(Page and screen pointing data)
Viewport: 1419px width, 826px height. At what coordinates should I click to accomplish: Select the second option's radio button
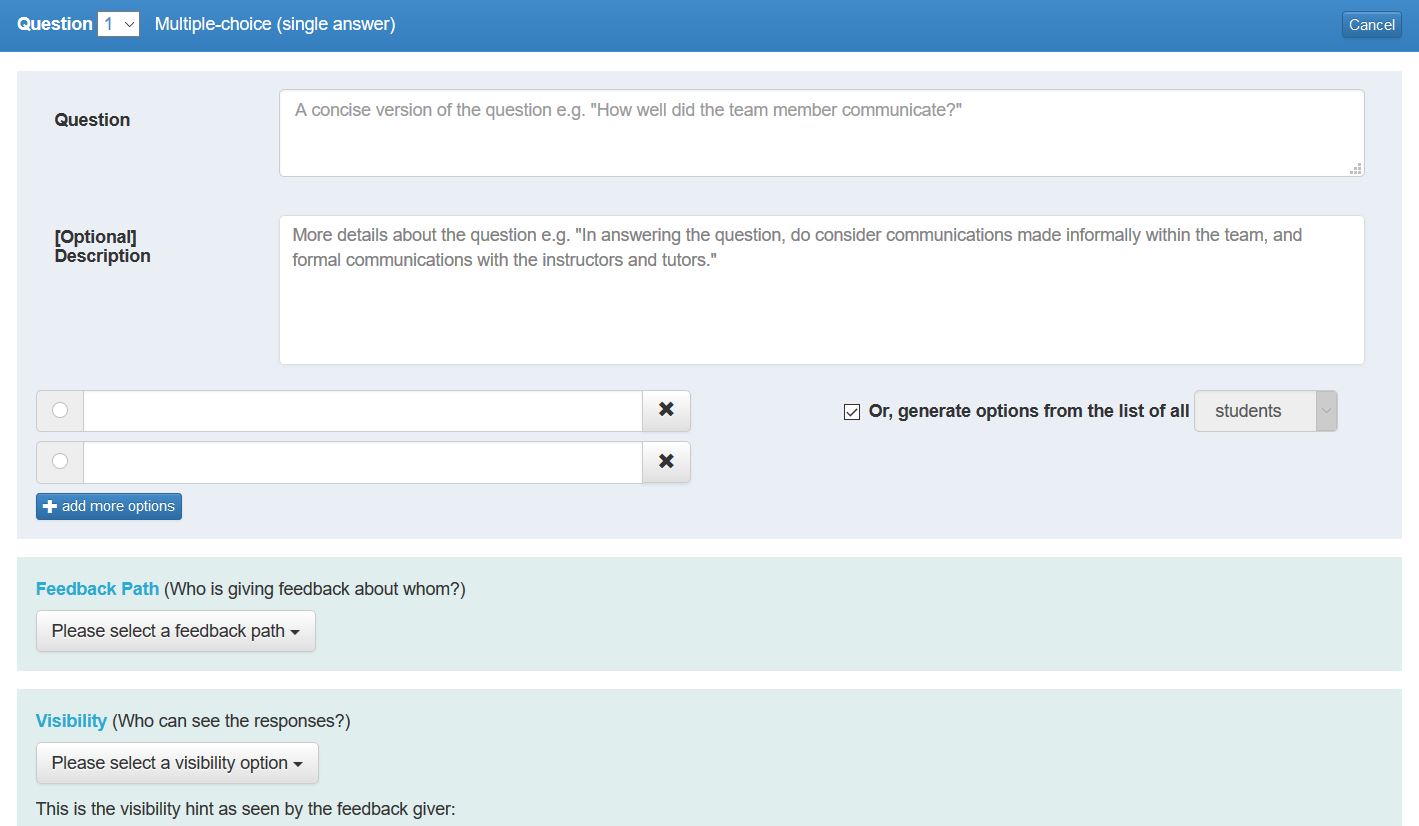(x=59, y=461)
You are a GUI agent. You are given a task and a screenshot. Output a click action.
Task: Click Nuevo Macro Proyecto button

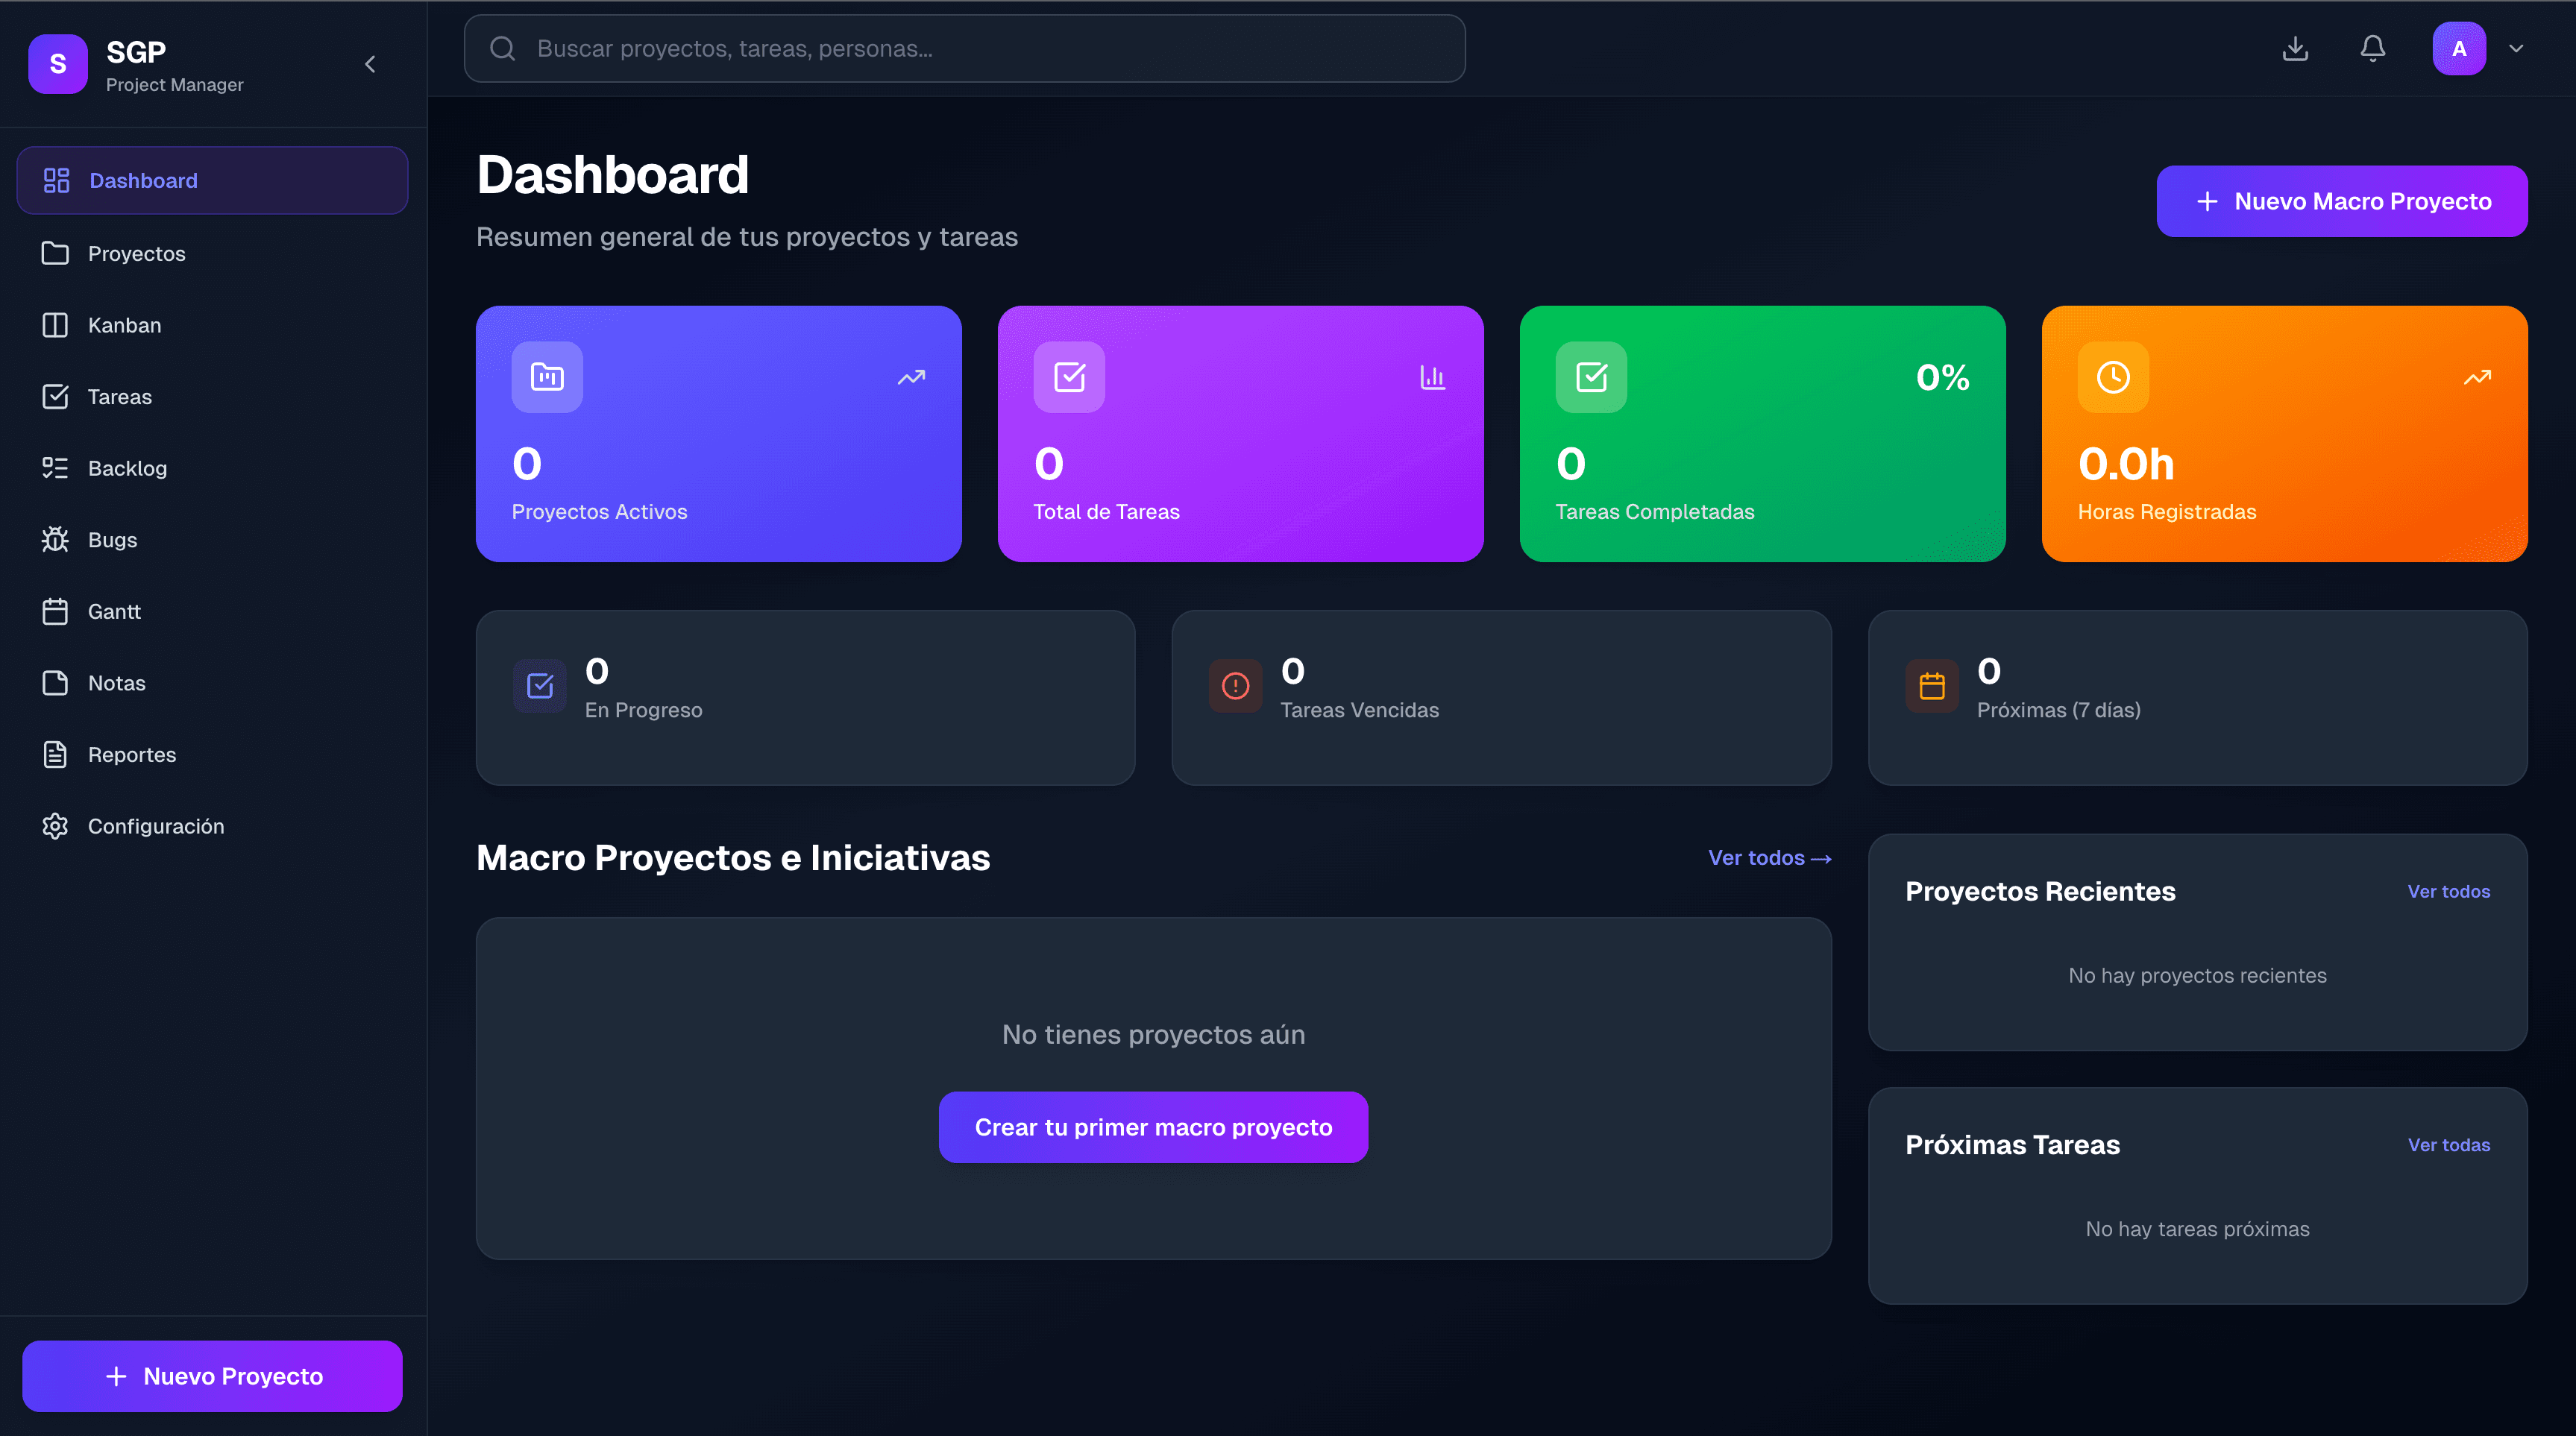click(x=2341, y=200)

→ Requirements: Please give the data above as a Markdown table with a "Row" column for the row number and a "Line" column for the line, skipping blank lines. Leave the pictures out of the table.

→ Response to the task:
| Row | Line |
|---|---|
| 1 | Viewport: 1419px width, 826px height. At what coordinates should I click to accomplish: Select the second option's radio button |
| 2 | (x=59, y=461) |
| 3 | You are a GUI agent. You are given a task and a screenshot. Output a click action. |
| 4 | Task: Click Nuevo Macro Proyecto button |
| 5 | click(x=2341, y=200) |